Although both SOA and EVO reveal appreciable potential in maze exploration and interaction with its elements, they, too, have some limitations that are detrimental to their overall merits in guaranteeing high scores within the allocated time frames. Quite simply, the heuristic balance on which SOA stands will not always lead to an optimal path, especially in mazes with patterns that are highly irregular and unpredictable. Also, the deterministic nature of EVO may compromise its flexibility in rapidly changing or highly stochastic environments, consequently leading to suboptimal strategies.

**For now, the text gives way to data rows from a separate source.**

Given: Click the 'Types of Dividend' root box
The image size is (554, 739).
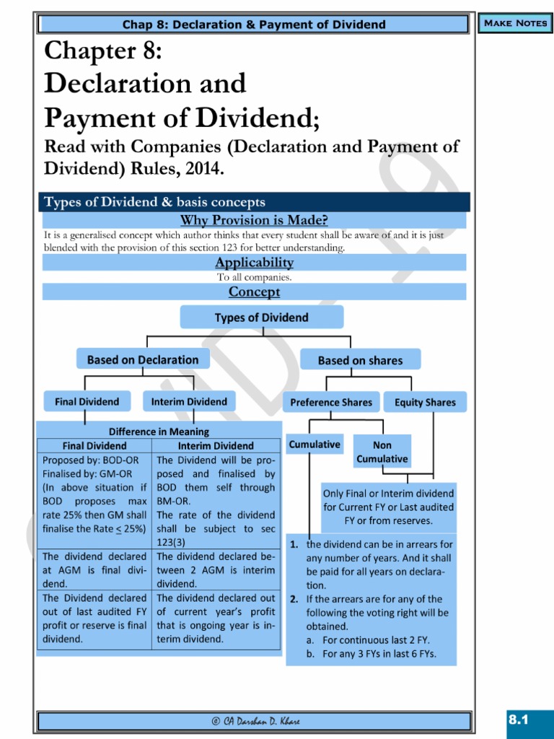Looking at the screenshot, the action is pos(261,318).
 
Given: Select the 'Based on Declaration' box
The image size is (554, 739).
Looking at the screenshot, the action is pos(143,359).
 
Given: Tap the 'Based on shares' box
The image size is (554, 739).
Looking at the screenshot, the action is pos(360,360).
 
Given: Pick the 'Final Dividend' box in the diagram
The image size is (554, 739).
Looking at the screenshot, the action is pos(87,401).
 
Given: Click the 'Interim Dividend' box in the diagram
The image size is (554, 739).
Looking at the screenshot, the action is pos(189,401).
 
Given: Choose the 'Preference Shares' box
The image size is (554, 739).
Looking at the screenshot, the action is pos(331,402).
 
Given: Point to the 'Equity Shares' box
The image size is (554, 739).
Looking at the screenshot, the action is pos(425,402).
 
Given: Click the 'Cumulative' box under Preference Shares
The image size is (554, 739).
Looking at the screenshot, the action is pos(315,445).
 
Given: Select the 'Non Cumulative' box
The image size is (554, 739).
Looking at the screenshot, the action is pos(382,452).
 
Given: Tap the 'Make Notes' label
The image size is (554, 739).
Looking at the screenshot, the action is pos(515,23).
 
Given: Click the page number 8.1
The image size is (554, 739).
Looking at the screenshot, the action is pos(519,720).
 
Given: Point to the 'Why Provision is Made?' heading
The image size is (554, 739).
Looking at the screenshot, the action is pos(254,220).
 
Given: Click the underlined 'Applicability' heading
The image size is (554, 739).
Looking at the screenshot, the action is pos(254,263).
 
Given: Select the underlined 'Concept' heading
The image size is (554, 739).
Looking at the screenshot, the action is pos(254,292).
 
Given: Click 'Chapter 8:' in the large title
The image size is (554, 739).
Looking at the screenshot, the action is pos(103,52).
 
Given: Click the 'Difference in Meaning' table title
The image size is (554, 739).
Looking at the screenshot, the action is pos(159,432).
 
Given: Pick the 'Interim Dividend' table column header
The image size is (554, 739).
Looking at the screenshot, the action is pos(215,446).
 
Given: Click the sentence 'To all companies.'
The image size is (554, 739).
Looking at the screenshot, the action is pos(254,277).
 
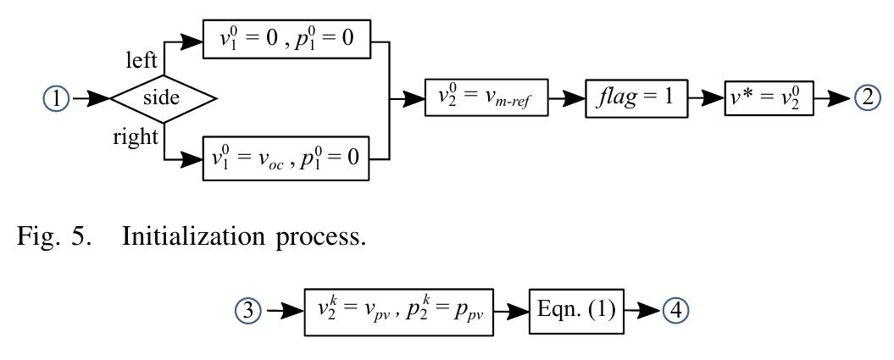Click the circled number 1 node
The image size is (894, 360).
[x=57, y=99]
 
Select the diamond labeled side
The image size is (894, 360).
[x=162, y=99]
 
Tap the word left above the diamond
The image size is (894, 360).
[x=141, y=61]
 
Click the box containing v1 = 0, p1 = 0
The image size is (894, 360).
[x=286, y=40]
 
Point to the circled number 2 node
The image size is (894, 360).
[x=868, y=98]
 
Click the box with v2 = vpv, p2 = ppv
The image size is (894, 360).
[x=400, y=311]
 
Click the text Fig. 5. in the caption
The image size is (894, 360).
[x=55, y=236]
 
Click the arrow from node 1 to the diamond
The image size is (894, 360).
[x=90, y=99]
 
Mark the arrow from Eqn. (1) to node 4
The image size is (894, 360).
[x=642, y=311]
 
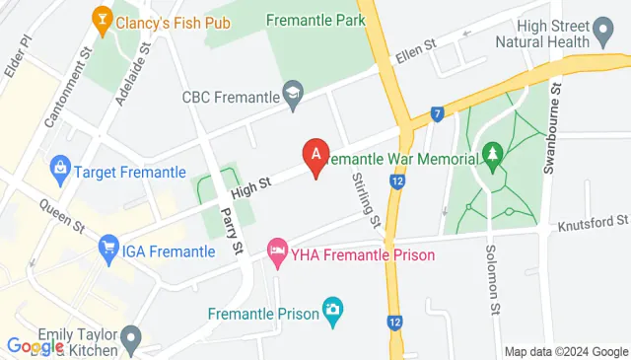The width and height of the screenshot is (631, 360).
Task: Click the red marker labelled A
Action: (316, 155)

On the other hand, however, ESO is a more robust and adaptive solution that encompasses the strengths of both SOA and EVO, while at the same time overcoming their weaknesses by the implementation of a genetic algorithm. With this capability, the ESO can evolve its hyperparameters and enhance its processes towards decision making by the AI agent in an adaptive and responsive manner towards complex challenges. The ESO has proven its performance by attaining a score of 1100.0 in the maze-based game, and such superiority has been based on its better adaptive learning rate, adjustment of the discount factor, and more general strategic flexibility. Having learned from the failures of SOA and EVO, the ESO was better equipped to navigate the maze with increased efficiency and effectiveness, thus showing the applicability of such hybridized and evolved optimization strategies in complex and dynamic environments.
Thus, with such a value in SOA and EVO for insights into the optimization capability of constrained settings, ESO is a quite unique integrated adaptive approach, offering excellent solutions to very advanced AI systems, using rapid adaptation and learning in contexts of unpredictability and diversity.